Below is Mr. Canova’s basic philosophy as I see it along with my own HR ranges for intensity reference. My LT (functional threshold or 1 hour race intensity) is ~175. My AeT (marathon intensity) is HR 160-165.
Introduction period: 3 weeks. Build general fitness with long runs, weight training (chopping wood works too:)) and short hill sprints. HR would fall in the 130-150 range.
Fundamental period: ~8 weeks. Build to maximum volume first with a low HR of 140-150. Hold volume with a very gradual increase in intensity. HR would be mostly 140-150 with gradual increase in volume of running at 'tempo' effort or HR 160-173.
Special period: ~8 weeks. There is no cut and dry switch to this period. It happens very gradually as intensity increases in the fundamental period. Training simply evolves into this period. The two physiological focuses here:
A) Biomechanical support- increasing the distance of the hard long run. HR 140-165.
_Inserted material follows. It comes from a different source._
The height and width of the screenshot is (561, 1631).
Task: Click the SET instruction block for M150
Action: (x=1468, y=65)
B) Metabolic support- The goal is to utilize fat at faster paces. Long intervals approach ~95% of goal pace. Then short intervals are run at 102%-105% of goal pace with an increase in total intervals that gradually evolve towards the length of the long intervals (~10-13 miles total). So here you see an evolution. IE: start off with 10 X 400 at 95% of goal pace and eventually build to 10 X 1 mile at 102%-105% of goal pace. Tough! HR on the 105% intervals would be ~165-175.
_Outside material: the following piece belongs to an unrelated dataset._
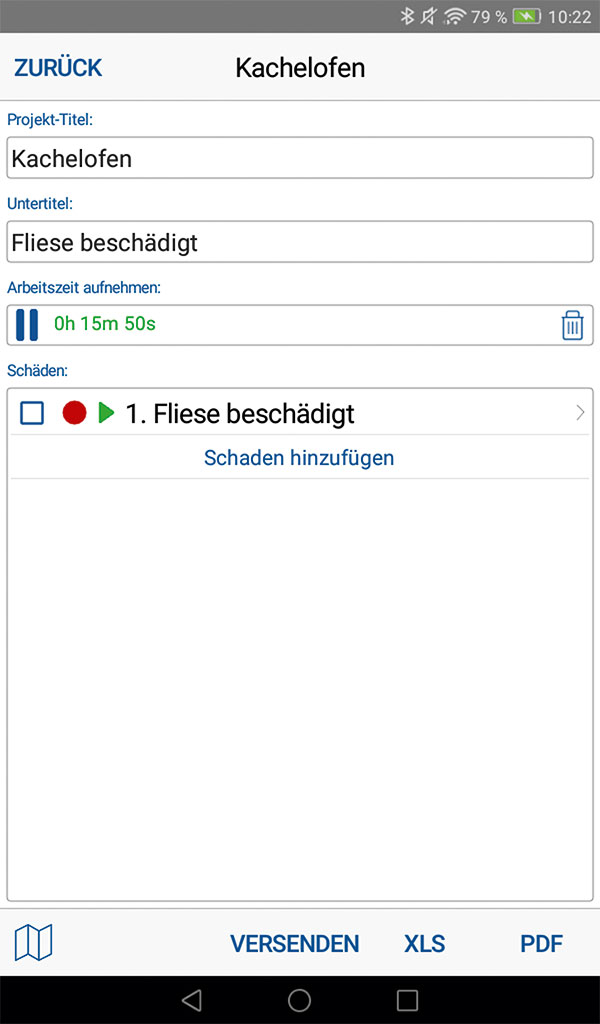Viewport: 600px width, 1024px height.
Task: Pause the work time recording
Action: pos(27,325)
Think of this as a funnel where the volume of moderate intensity is extended first, then the intensity is raised while keeping the volume. At the end of the funnel you gradually come in to the specific period.
Specific period: The length of this period is based on the athlete’s development and their ability to absorb the training (one rule I have always followed- if you can't recover from it, then don't do it. Remember that recovery is more important than the training). A little prediction, or "art of coaching" is needed here based on the athlete’s history and goals in order to get them to the start line at the end of this period. Tricky.
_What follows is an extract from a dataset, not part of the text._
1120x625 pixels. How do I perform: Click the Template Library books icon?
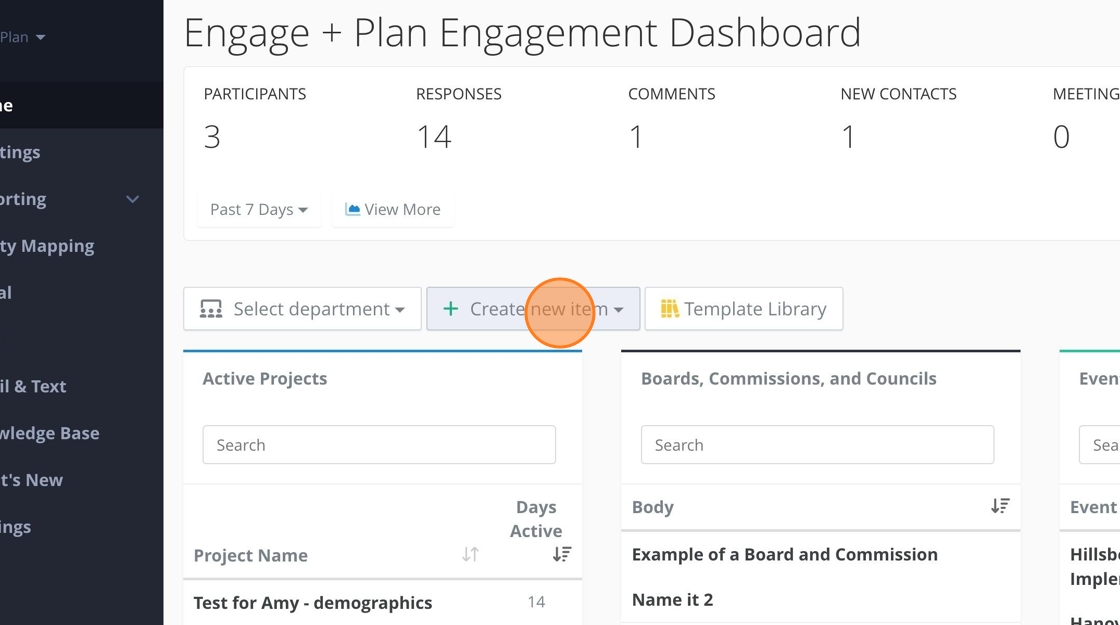click(669, 309)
In this period the overall mileage is reduced, rest and recovery become a primary focus as the volume of specific (goal pace) training is extended in two directions:
A) Run more repetitions at goal pace. HR 160-165.
B) Extend the length of the repetitions. IE: Start with 4 X 2 miles at goal pace with a rest interval run only slightly slower than goal pace (IE: 800m at ~45”-1’ per mile slower than goal pace). The rest intervals should also decrease in length relative to the work interval and increase in speed. Then build this run to maybe 5 X 3 miles at goal pace on 800m rest at just 30" slower. This would eventually evolve in to your long run of 18-22 miles with nearly all of it at goal pace. HR 160-165.
C) Rest days take as much importance as the hard runs. 2 full days of recovery running is placed before and after each hard session.